Via de verschillende hoofdstukken is een aantal lagen opeengestapeld om uiteindelijk de
ervaring van de hyperruimtes tastbaar te kunnen maken op een wandeling.
In het eerste deel wordt het fundament gelegd voor de opvatting van het theater als
ruimtekunst. Eerst bekijken we de theaterruimte zelf, de constructie. De kijkdoos
zoals die vandaag veelal voorkomt – al dan niet met het klassieke proscenium - biedt
een aantal premissen voor de creatie van een ‘andere’ ruimte: de theatrale wereld.
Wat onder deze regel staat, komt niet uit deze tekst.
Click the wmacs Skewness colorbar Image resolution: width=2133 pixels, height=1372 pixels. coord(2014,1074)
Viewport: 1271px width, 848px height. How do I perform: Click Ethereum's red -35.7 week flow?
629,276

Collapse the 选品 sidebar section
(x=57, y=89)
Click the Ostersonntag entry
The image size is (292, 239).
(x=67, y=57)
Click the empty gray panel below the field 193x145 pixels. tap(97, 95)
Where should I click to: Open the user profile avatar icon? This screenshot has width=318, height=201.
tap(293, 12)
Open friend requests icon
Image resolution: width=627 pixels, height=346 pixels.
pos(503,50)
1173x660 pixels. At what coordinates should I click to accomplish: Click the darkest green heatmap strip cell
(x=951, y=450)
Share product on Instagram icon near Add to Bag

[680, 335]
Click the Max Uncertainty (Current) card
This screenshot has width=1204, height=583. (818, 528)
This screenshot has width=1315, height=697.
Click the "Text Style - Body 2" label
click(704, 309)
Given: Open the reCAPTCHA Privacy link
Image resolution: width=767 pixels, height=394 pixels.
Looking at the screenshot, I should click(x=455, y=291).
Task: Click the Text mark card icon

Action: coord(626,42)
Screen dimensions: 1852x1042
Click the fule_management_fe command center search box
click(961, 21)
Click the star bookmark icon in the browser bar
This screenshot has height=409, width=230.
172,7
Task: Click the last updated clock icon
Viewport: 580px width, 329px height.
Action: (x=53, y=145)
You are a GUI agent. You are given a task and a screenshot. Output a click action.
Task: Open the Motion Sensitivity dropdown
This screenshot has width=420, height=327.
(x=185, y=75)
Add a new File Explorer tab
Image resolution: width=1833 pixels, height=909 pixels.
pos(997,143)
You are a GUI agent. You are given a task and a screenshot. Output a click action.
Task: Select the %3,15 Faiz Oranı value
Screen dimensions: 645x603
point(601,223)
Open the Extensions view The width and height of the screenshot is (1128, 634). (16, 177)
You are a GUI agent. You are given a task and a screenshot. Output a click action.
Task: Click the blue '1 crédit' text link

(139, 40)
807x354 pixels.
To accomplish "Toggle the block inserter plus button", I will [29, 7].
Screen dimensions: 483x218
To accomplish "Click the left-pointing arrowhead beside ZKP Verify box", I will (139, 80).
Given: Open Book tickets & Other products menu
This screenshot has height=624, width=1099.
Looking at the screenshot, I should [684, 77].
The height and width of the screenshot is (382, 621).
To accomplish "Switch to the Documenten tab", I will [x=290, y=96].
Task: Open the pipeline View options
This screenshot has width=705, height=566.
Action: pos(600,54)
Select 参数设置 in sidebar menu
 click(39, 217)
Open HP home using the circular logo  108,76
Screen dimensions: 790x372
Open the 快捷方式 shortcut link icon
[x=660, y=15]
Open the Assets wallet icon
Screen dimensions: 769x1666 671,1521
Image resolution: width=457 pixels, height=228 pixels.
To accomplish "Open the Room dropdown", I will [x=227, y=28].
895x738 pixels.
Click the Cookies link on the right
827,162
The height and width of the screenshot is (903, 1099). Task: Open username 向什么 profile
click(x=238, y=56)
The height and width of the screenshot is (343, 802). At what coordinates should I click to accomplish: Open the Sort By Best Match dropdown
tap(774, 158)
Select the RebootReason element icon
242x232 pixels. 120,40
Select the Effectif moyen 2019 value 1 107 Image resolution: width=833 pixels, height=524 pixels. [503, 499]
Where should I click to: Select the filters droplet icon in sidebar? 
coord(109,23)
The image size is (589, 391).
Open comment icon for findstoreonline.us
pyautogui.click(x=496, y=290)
De creatie van de theatrale wereld is verder afhankelijk van de invalshoek van de
makers. In het hoofdstuk over de scenografie schuiven we de conceptie van de
ruimte naar voor als theatrale basis. We stellen hier dat de verschuiving van decor
naar scenografie cruciaal is voor de verzelfstandiging van de theaterruimte in het
totaalkunstwerk dat een voorstelling is.
Voor een eerste idee over de perceptie van een ruimtelijke voorstelling geeft het
hoofdstuk over installatiekunst een opstapje. Daarin stellen we dat de betekenis is
gesitueerd in de spanningsvelden tussen de elementen op scène. Dit hoofdstuk plaatst
de constellatie van objecten centraal om dit te verkrijgen.
Het discours wordt verder gesteund door hedendaagse opvattingen van de postmedia,
waarmee gedoeld wordt op het feit dat kunstenaars niet vanuit een medium kunst
maken, maar verschillende media inzetten volgens hun eigen concept. Het theater als
hypermedium omvat enerzijds dit idee van de postmedium-conditie, anderzijds het idee
van de incorporatie van alle media in het theatermedium.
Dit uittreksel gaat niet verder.